Vincere per primeggiare in Europa. La Juventus si appresta alla doppia sfida contro il Barcellona, che sarà trasmessa in chiaro e in diretta su Canale 5, per dimostrare che la propria forza espressa in Serie A è tale anche in campo internazionale. Un doppio confronto che mette in gioco il prestigio del club bianconero contro una societyà che nell'ultimo decennio ha riscritto la storia della Champions League grazie ai suoi campioni. Ma la doppia semifinale tra Torino e Barcellona sarà anche un ulteriore passo in avanti nella crescita commerciale del club di Andrea Agnelli: in palio da oggi a Cardiff ci sono 25 milioni di euro, senza contare eventuali ulteriori premi messi a disposizione dagli sponsor, gli incassi relativi alle gare interne allo JStadium e tutto l'indotto che la qualificazione in semifinale e poi per la finale garantirebbero alla società juventina.

Qualificazione da 11 milioni – Il passaggio del turno vale 11,5 milioni di euro. Al quale si potrebbero aggiungerne altri 11 per l'accesso alla finale, che diverrebbero circa 16 in caso di successo a Cardiff. A conti fatti, imporsi sul Barcellona sin da questa sera, per la Juventus è un passo fondamentale anche dal punto di vista meramente economico, elemento da non sottovalutare nella geopolitica calcistica continentale. E se perla finale non si può contare sugli introiti dello stadio, sia questa sera che nell'eventuale semifinale casalinga, il club bianconero può contare su altri 3,5 milioni di incasso.

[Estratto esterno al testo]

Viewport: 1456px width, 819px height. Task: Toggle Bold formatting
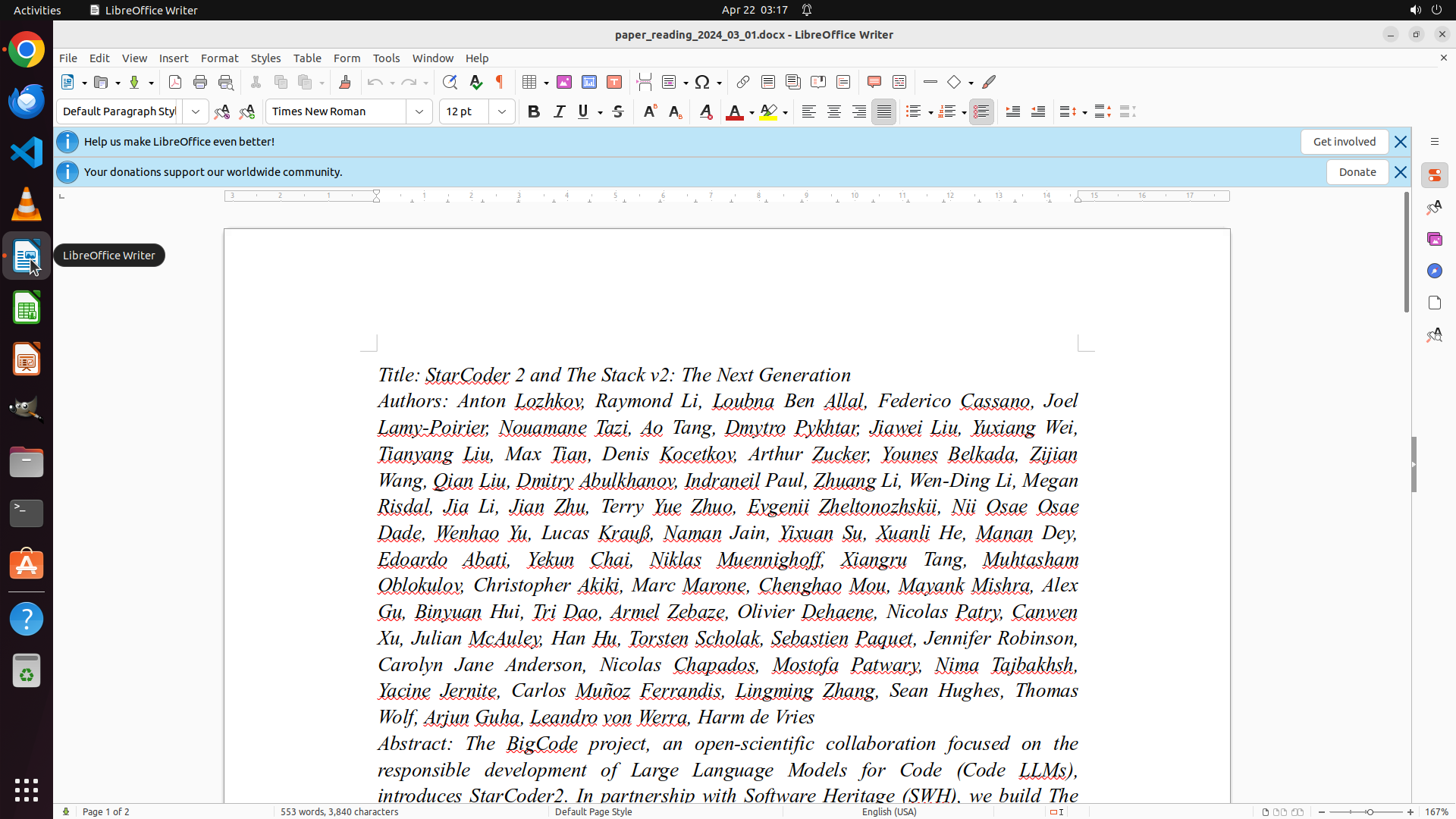[534, 111]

Bilancio in terza cifra – Un piccolo ‘tesoretto' che sale ancor più se si pensa che l'esposizione mediatica per un eventuale successo contro i catalani garantirebbe premi ulteriori da parte dei vari sponsor già partner dei bianconeri e un'ulteriore richiesta di accordi commerciali a livello internazionale. Dunque, vincere contro il Barcellona du un punto di vista meramente economico sarebbe fondamentale per continuare la crescita avvenuta in queste ultime stagioni: dai 51,4 milioni ricavati dagli introiti allo JStadium del 2015 (quando la Juve approdò in finale Champions) oramai si veleggia sulla tripla cifra messa a bilancio.

Passaggio obbligato – Tutto questo carica di ulteriore responsabilità Allegri e i giocatori. Non solo c'è da battere la super potenza del Barcellona, con i suoi Messi, Iniesta, Neymar e Suarez. Questa sera, la Juventus dovrà giocare anche per se stessa, per mantenere alta l'asticella degli introiti, garantendosi la possibilità di poter competere al vertice investendo nuovi milioni sul prossimo mercato. Una sfida nella sfida che probabilmente poco interessa ai tifosi che vorranno gustarsi spettacolo, emozioni e gol. Ma che è tenuta con un occhio di assoluto riguardo dalla dirigenza che sa perfettamente che certi successi passano anche – e soprattutto – attraverso i conti di fine bilancio.